Material for this exercise START

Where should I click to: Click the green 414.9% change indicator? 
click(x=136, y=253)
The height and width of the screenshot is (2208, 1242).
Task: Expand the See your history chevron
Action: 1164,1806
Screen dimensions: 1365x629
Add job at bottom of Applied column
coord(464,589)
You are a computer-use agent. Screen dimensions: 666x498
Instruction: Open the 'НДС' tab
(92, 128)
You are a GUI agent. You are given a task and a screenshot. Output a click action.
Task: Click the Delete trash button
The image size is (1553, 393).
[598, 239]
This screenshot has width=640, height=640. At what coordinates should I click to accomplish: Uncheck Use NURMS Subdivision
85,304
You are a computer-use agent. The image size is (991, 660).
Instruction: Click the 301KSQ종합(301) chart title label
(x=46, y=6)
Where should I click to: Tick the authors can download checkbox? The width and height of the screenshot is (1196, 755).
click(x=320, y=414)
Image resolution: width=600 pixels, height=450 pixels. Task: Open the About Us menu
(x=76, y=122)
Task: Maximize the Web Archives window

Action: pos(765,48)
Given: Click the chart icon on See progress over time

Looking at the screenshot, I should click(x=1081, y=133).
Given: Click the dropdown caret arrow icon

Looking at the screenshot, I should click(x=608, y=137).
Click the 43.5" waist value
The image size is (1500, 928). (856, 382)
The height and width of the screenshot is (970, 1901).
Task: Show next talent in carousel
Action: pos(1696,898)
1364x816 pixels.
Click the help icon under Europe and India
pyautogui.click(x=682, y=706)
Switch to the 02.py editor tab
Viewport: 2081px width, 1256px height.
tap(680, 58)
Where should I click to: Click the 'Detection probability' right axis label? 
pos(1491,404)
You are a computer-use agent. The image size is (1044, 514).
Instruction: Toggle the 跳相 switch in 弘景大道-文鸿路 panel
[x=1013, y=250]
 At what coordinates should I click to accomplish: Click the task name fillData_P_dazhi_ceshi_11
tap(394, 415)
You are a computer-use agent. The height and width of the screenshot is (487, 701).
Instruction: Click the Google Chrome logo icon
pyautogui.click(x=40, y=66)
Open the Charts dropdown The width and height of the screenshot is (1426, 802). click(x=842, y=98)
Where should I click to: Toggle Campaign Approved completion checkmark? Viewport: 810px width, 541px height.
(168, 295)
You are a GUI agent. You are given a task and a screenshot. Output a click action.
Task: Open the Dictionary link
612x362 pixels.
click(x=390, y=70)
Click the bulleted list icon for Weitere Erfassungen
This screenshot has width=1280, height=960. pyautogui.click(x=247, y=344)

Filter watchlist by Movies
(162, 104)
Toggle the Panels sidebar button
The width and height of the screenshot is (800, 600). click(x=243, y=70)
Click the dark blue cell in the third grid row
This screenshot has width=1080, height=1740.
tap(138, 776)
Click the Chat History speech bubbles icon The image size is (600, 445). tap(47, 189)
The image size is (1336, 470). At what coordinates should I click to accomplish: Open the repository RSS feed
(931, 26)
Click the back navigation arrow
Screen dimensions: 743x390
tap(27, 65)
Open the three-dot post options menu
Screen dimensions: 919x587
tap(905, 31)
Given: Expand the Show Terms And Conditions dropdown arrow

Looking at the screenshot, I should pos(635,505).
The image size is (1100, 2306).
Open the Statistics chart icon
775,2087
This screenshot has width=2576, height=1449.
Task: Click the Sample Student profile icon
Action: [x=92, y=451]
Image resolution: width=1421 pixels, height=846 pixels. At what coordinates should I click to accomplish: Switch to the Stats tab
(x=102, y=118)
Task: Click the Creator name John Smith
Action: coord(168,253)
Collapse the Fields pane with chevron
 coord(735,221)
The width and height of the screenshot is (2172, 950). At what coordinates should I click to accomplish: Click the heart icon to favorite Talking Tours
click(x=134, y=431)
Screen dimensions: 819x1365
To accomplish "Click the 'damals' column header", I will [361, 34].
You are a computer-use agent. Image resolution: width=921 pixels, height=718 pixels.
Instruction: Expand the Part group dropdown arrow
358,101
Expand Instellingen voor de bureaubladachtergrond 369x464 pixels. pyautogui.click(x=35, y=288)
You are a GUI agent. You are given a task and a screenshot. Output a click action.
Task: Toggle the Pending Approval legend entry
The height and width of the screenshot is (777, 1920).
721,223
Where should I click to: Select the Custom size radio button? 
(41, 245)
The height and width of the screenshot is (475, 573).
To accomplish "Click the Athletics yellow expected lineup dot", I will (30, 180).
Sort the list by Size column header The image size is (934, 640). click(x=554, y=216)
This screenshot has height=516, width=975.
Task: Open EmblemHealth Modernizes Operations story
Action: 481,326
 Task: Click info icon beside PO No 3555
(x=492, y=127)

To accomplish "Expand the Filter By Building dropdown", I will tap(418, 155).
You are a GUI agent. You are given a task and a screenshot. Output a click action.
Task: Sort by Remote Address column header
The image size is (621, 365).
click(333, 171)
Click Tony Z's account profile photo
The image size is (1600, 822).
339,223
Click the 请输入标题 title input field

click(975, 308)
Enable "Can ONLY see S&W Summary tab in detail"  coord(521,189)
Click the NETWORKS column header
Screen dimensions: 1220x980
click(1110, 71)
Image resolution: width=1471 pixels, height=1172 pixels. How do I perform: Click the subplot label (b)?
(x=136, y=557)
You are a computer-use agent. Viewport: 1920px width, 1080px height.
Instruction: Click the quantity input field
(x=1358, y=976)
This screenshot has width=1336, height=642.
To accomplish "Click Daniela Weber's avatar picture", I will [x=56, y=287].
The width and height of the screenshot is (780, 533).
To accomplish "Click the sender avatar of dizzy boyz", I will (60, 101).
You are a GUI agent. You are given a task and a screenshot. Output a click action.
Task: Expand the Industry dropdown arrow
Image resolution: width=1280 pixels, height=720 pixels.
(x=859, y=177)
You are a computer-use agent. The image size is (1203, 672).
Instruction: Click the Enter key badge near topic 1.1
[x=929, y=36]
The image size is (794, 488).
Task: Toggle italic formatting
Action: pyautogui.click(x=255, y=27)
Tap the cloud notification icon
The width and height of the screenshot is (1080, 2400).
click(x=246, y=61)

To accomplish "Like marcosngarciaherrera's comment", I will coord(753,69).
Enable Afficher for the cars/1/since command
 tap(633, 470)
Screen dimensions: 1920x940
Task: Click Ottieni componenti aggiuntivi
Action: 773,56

Material for this exercise END

**What is needed:** Beginning with the opening line above, retype the records exactly through the line with "You are a computer-use agent. The image size is (991, 660).", both ends included.

**Answer section:**
Where should I click to: Click the green 414.9% change indicator? 
click(x=136, y=253)
The height and width of the screenshot is (2208, 1242).
Task: Expand the See your history chevron
Action: 1164,1806
Screen dimensions: 1365x629
Add job at bottom of Applied column
coord(464,589)
You are a computer-use agent. Screen dimensions: 666x498
Instruction: Open the 'НДС' tab
(92, 128)
You are a GUI agent. You are given a task and a screenshot. Output a click action.
Task: Click the Delete trash button
The image size is (1553, 393).
[598, 239]
This screenshot has width=640, height=640. At what coordinates should I click to accomplish: Uncheck Use NURMS Subdivision
85,304
You are a computer-use agent. The image size is (991, 660).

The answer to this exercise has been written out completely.